EXERCISE TASK |
Do these statements agree with the article below on Roberto Martinez and Wigan? For each, answer yes or no and quote the article's deciding words.
1. Martinez managed Wigan for four seasons between 2009 and 2013.
2. Martinez said the current regulations are well suited to present times.
3. Wigan's 12-point deduction has already been applied.

** START GIVEN TEXT **

Former Wigan boss Roberto Martinez calls for EFL review

Former Wigan Athletic manager Roberto Martinez, has called for the EFL to take action and review its responsibilities as a regulator to prevent other Football League clubs from entering a similar fate.

In an exclusive interview with ITV News, Roberto Martinez who played for the club from 1995 to 2001, before managing the Latics for four seasons between 2009 and 2013, has told Chris Hall of his "shock" after Wigan entered administration last week.

The Belgium head coach says the 'wonderful family club' is very special to him and that 'it is not normal' for this to happen.

Speaking of the current regulations in place, Martinez said they are 'not suited to the current times' and says there now has to be a review of the role and responsibility to be a football club owner in order to protect the history and structure of other Football League clubs.

DW Stadium, Wigan. Credit: PA

The Championship side face a 12-point deduction for entering administration, although when that sanction is applied depends on whether the club can achieve survival on the pitch.

** END GIVEN TEXT **
** START INFORMATION SHOWN **

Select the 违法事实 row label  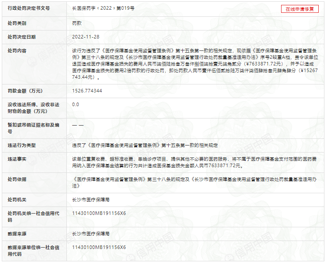pos(17,159)
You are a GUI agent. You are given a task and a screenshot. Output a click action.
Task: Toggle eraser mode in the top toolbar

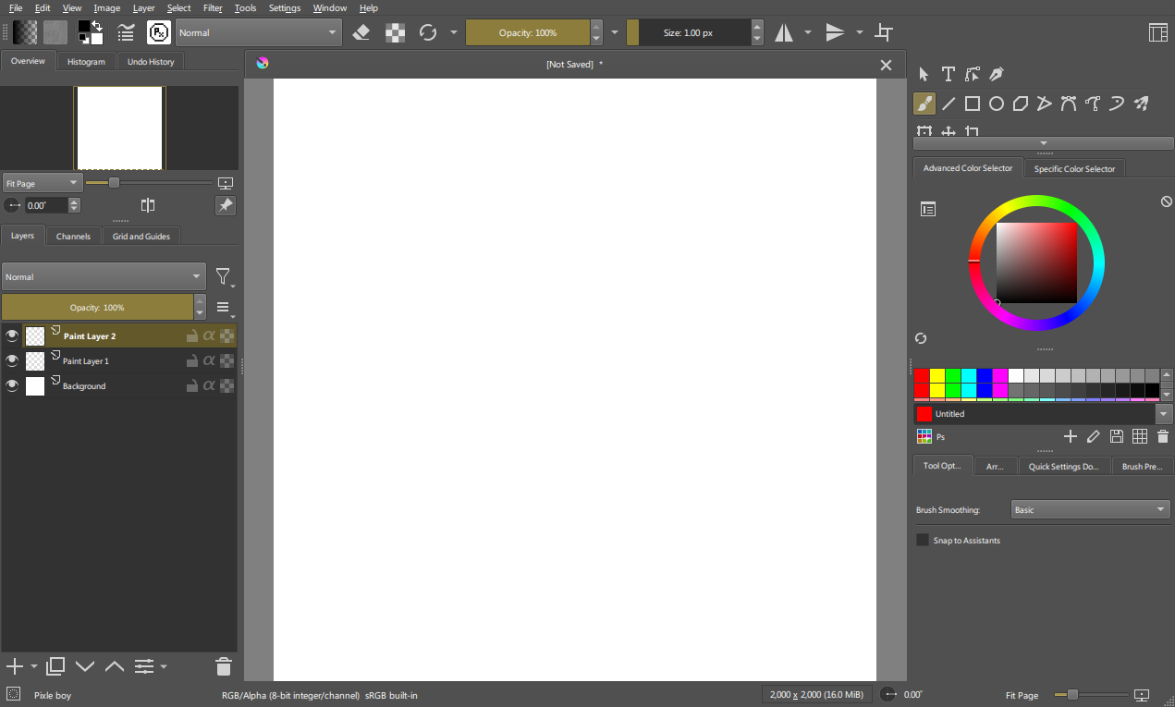click(361, 33)
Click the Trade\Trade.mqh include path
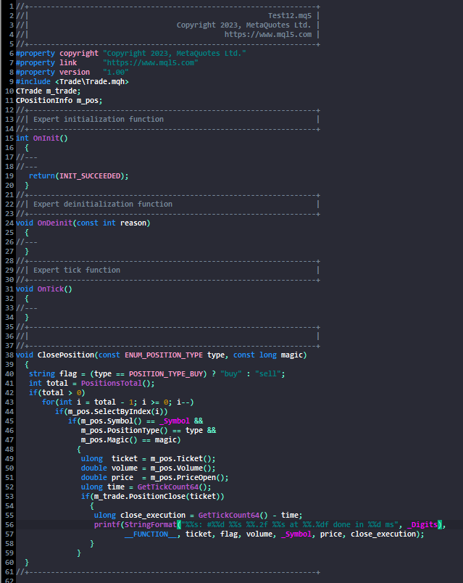The height and width of the screenshot is (583, 463). 92,82
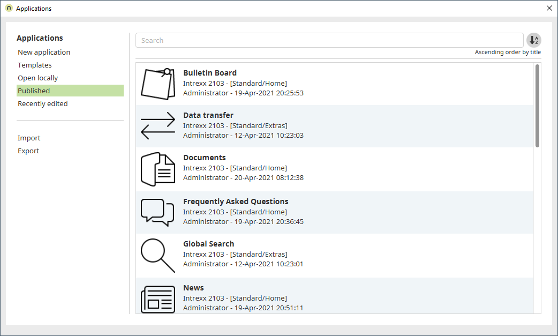Image resolution: width=558 pixels, height=336 pixels.
Task: Click the Import link
Action: pos(29,138)
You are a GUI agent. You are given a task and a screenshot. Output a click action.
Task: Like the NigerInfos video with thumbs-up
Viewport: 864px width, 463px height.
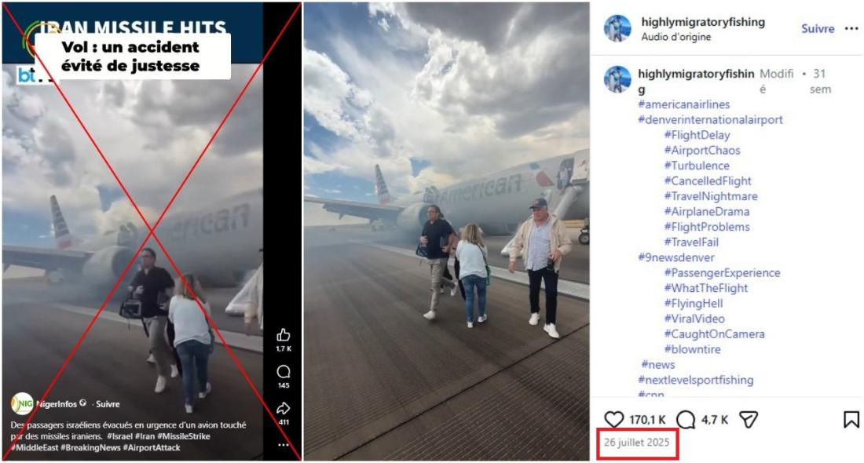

** END INFORMATION SHOWN **

TASK OUTPUT |
1. Yes: "before managing the Latics for four seasons between 2009 and 2013"
2. No: "not suited to the current times"
3. No: "when that sanction is applied depends on whether the club can achieve survival on the pitch"